§ **MATERIAL FOR THE TASK**:
........

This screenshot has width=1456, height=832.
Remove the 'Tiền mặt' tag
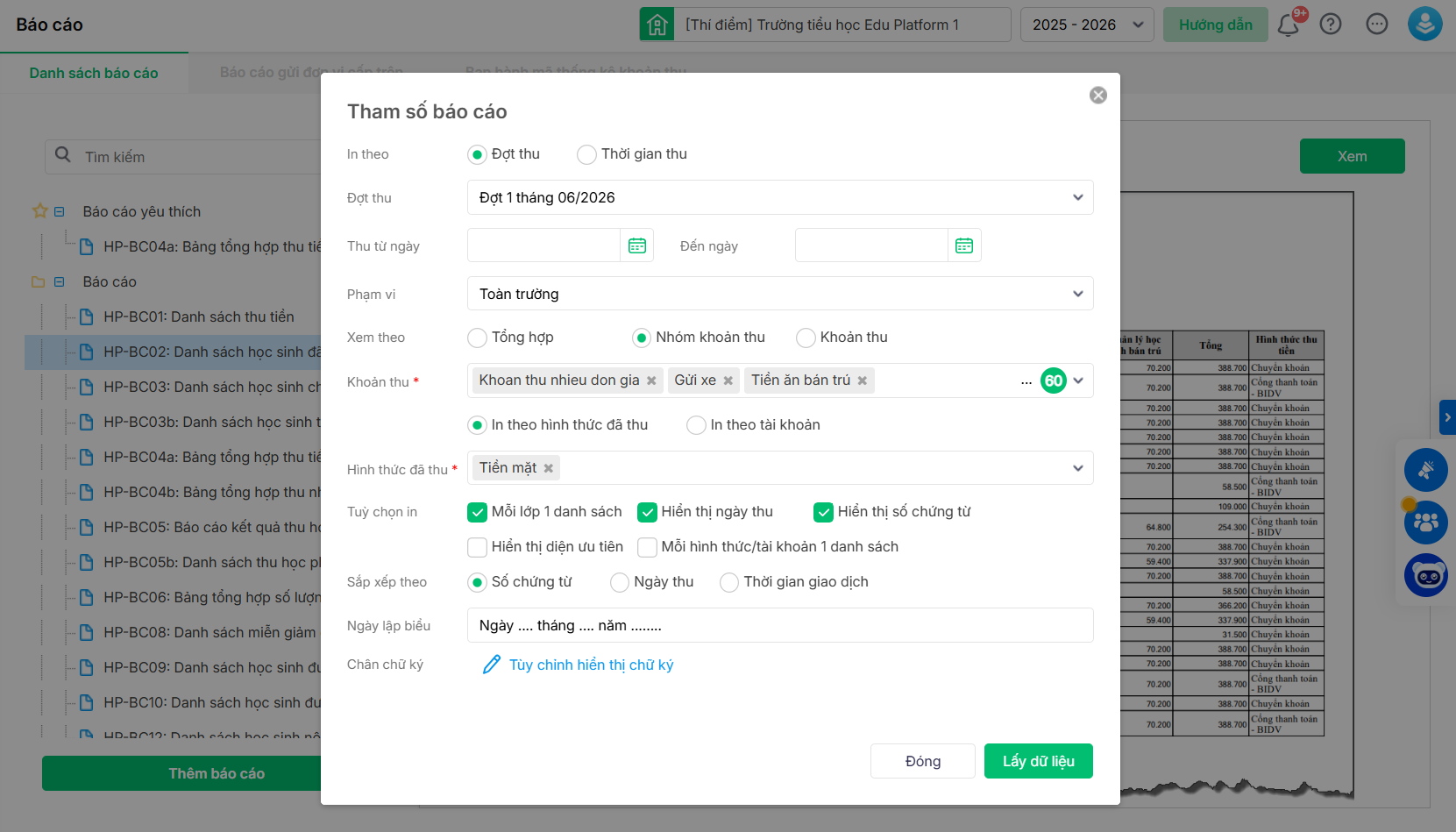click(x=549, y=468)
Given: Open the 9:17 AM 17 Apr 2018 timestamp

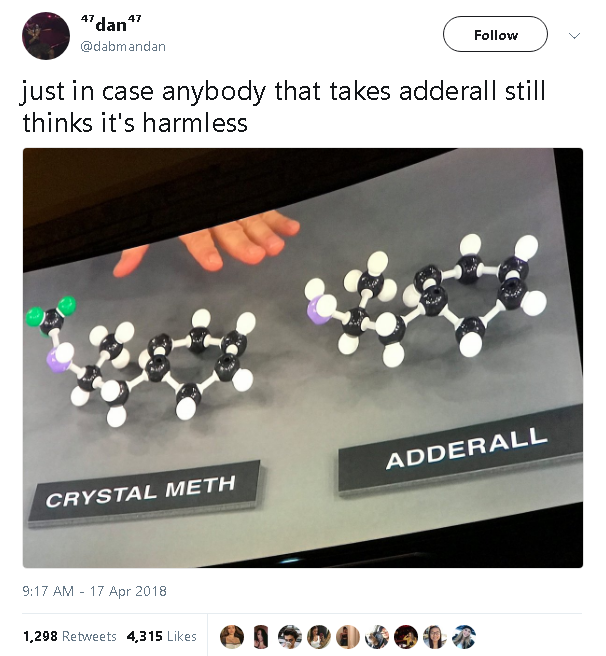Looking at the screenshot, I should click(95, 591).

........

§ **EXERCISE INSTRUCTIONS**: Please rewrite the lines of the material above, swapping "timestamp" for "time label" and changing nothing else. Leave the pictures out of your answer.

§ **WORKED ANSWER**:
This screenshot has width=1456, height=832.
Remove the 'Tiền mặt' tag
click(x=549, y=468)
Given: Open the 9:17 AM 17 Apr 2018 time label

Looking at the screenshot, I should click(95, 591).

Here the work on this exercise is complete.